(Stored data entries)
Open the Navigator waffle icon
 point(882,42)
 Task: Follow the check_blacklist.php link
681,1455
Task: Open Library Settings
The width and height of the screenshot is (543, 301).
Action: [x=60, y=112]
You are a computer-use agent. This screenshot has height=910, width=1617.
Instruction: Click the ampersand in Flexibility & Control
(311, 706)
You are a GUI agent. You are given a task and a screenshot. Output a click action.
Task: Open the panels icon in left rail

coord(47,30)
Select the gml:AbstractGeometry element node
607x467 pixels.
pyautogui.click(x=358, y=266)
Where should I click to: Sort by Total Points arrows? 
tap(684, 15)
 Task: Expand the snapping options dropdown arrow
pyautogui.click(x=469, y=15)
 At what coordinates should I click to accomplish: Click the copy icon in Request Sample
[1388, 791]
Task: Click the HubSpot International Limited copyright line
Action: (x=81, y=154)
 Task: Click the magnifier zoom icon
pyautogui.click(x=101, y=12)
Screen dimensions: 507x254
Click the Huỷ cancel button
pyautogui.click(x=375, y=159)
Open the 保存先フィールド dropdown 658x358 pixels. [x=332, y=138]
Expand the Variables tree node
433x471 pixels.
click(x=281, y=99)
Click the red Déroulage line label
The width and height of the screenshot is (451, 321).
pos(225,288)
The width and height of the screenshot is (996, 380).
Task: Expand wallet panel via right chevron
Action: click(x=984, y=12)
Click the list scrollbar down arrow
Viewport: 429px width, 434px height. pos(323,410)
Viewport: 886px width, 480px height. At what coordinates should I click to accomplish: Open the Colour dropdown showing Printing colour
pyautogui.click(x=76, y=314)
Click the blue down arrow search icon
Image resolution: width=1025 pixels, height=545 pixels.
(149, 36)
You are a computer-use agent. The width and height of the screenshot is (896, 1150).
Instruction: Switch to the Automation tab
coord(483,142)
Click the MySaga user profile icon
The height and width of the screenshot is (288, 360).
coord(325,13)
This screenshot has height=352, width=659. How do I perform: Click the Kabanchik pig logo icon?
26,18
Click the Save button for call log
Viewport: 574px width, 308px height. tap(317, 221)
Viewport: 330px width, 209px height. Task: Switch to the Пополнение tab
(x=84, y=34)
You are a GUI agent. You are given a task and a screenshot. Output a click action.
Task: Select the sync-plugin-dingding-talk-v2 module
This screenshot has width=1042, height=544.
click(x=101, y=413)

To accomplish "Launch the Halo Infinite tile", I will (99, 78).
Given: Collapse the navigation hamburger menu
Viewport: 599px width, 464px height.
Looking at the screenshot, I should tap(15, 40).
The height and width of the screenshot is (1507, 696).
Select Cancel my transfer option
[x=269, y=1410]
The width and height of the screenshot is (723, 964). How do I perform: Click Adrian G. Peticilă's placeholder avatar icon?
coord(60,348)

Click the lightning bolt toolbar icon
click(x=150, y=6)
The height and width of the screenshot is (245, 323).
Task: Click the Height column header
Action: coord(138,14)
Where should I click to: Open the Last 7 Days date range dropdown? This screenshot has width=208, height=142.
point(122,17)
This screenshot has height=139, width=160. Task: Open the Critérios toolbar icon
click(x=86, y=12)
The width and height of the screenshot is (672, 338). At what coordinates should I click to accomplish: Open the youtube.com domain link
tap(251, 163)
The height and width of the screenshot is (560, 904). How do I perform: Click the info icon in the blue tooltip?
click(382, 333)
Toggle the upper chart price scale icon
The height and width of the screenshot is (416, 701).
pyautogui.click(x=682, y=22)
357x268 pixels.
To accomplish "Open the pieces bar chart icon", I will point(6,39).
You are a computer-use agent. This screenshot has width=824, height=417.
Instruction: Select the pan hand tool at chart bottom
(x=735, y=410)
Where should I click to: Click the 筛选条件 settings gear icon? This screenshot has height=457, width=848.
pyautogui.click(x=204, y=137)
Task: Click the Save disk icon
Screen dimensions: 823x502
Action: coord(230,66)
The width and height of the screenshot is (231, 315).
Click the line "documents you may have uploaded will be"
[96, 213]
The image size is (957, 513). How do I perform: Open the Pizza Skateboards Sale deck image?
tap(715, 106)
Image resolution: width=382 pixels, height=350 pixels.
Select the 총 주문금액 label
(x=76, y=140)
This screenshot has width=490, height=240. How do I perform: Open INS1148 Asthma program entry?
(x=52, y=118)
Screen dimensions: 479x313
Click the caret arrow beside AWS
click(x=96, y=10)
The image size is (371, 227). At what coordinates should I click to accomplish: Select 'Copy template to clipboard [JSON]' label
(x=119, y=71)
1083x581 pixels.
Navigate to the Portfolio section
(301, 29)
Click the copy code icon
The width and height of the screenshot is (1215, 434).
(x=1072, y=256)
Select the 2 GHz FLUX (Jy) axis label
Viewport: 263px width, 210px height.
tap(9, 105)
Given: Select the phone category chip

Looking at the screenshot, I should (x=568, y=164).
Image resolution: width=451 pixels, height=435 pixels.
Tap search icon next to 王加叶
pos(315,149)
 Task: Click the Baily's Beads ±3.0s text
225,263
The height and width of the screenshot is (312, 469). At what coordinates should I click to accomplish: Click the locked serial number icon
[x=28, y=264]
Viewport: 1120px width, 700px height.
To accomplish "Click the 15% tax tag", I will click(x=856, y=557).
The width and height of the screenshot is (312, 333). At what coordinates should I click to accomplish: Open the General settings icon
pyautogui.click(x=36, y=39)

EXERCISE REQUIREMENTS –
Your reply must repeat the records above exactly and in full.

ANSWER AREA –
Open the Navigator waffle icon
 point(882,42)
 Task: Follow the check_blacklist.php link
681,1455
Task: Open Library Settings
The width and height of the screenshot is (543, 301).
Action: [x=60, y=112]
You are a computer-use agent. This screenshot has height=910, width=1617.
Instruction: Click the ampersand in Flexibility & Control
(311, 706)
You are a GUI agent. You are given a task and a screenshot. Output a click action.
Task: Open the panels icon in left rail

coord(47,30)
Select the gml:AbstractGeometry element node
607x467 pixels.
pyautogui.click(x=358, y=266)
Where should I click to: Sort by Total Points arrows? 
tap(684, 15)
 Task: Expand the snapping options dropdown arrow
pyautogui.click(x=469, y=15)
 At what coordinates should I click to accomplish: Click the copy icon in Request Sample
[1388, 791]
Task: Click the HubSpot International Limited copyright line
Action: (x=81, y=154)
 Task: Click the magnifier zoom icon
pyautogui.click(x=101, y=12)
Screen dimensions: 507x254
Click the Huỷ cancel button
pyautogui.click(x=375, y=159)
Open the 保存先フィールド dropdown 658x358 pixels. [x=332, y=138]
Expand the Variables tree node
433x471 pixels.
click(x=281, y=99)
Click the red Déroulage line label
The width and height of the screenshot is (451, 321).
pos(225,288)
The width and height of the screenshot is (996, 380).
Task: Expand wallet panel via right chevron
Action: click(x=984, y=12)
Click the list scrollbar down arrow
Viewport: 429px width, 434px height. pos(323,410)
Viewport: 886px width, 480px height. At what coordinates should I click to accomplish: Open the Colour dropdown showing Printing colour
pyautogui.click(x=76, y=314)
Click the blue down arrow search icon
Image resolution: width=1025 pixels, height=545 pixels.
(149, 36)
You are a computer-use agent. The width and height of the screenshot is (896, 1150).
Instruction: Switch to the Automation tab
coord(483,142)
Click the MySaga user profile icon
The height and width of the screenshot is (288, 360).
coord(325,13)
This screenshot has height=352, width=659. How do I perform: Click the Kabanchik pig logo icon?
26,18
Click the Save button for call log
Viewport: 574px width, 308px height. tap(317, 221)
Viewport: 330px width, 209px height. Task: Switch to the Пополнение tab
(x=84, y=34)
You are a GUI agent. You are given a task and a screenshot. Output a click action.
Task: Select the sync-plugin-dingding-talk-v2 module
This screenshot has width=1042, height=544.
click(x=101, y=413)

To accomplish "Launch the Halo Infinite tile", I will (99, 78).
Given: Collapse the navigation hamburger menu
Viewport: 599px width, 464px height.
Looking at the screenshot, I should tap(15, 40).
The height and width of the screenshot is (1507, 696).
Select Cancel my transfer option
[x=269, y=1410]
The width and height of the screenshot is (723, 964). How do I perform: Click Adrian G. Peticilă's placeholder avatar icon?
coord(60,348)

Click the lightning bolt toolbar icon
click(x=150, y=6)
The height and width of the screenshot is (245, 323).
Task: Click the Height column header
Action: coord(138,14)
Where should I click to: Open the Last 7 Days date range dropdown? This screenshot has width=208, height=142.
point(122,17)
This screenshot has height=139, width=160. Task: Open the Critérios toolbar icon
click(x=86, y=12)
The width and height of the screenshot is (672, 338). At what coordinates should I click to accomplish: Open the youtube.com domain link
tap(251, 163)
The height and width of the screenshot is (560, 904). How do I perform: Click the info icon in the blue tooltip?
click(382, 333)
Toggle the upper chart price scale icon
The height and width of the screenshot is (416, 701).
pyautogui.click(x=682, y=22)
357x268 pixels.
To accomplish "Open the pieces bar chart icon", I will point(6,39).
You are a computer-use agent. This screenshot has width=824, height=417.
Instruction: Select the pan hand tool at chart bottom
(x=735, y=410)
Where should I click to: Click the 筛选条件 settings gear icon? This screenshot has height=457, width=848.
pyautogui.click(x=204, y=137)
Task: Click the Save disk icon
Screen dimensions: 823x502
Action: coord(230,66)
The width and height of the screenshot is (231, 315).
Click the line "documents you may have uploaded will be"
[96, 213]
The image size is (957, 513). How do I perform: Open the Pizza Skateboards Sale deck image?
tap(715, 106)
Image resolution: width=382 pixels, height=350 pixels.
Select the 총 주문금액 label
(x=76, y=140)
This screenshot has width=490, height=240. How do I perform: Open INS1148 Asthma program entry?
(x=52, y=118)
Screen dimensions: 479x313
Click the caret arrow beside AWS
click(x=96, y=10)
The image size is (371, 227). At what coordinates should I click to accomplish: Select 'Copy template to clipboard [JSON]' label
(x=119, y=71)
1083x581 pixels.
Navigate to the Portfolio section
(301, 29)
Click the copy code icon
The width and height of the screenshot is (1215, 434).
(x=1072, y=256)
Select the 2 GHz FLUX (Jy) axis label
Viewport: 263px width, 210px height.
tap(9, 105)
Given: Select the phone category chip

Looking at the screenshot, I should (x=568, y=164).
Image resolution: width=451 pixels, height=435 pixels.
Tap search icon next to 王加叶
pos(315,149)
 Task: Click the Baily's Beads ±3.0s text
225,263
The height and width of the screenshot is (312, 469). At what coordinates should I click to accomplish: Click the locked serial number icon
[x=28, y=264]
Viewport: 1120px width, 700px height.
To accomplish "Click the 15% tax tag", I will click(x=856, y=557).
The width and height of the screenshot is (312, 333). At what coordinates should I click to accomplish: Open the General settings icon
pyautogui.click(x=36, y=39)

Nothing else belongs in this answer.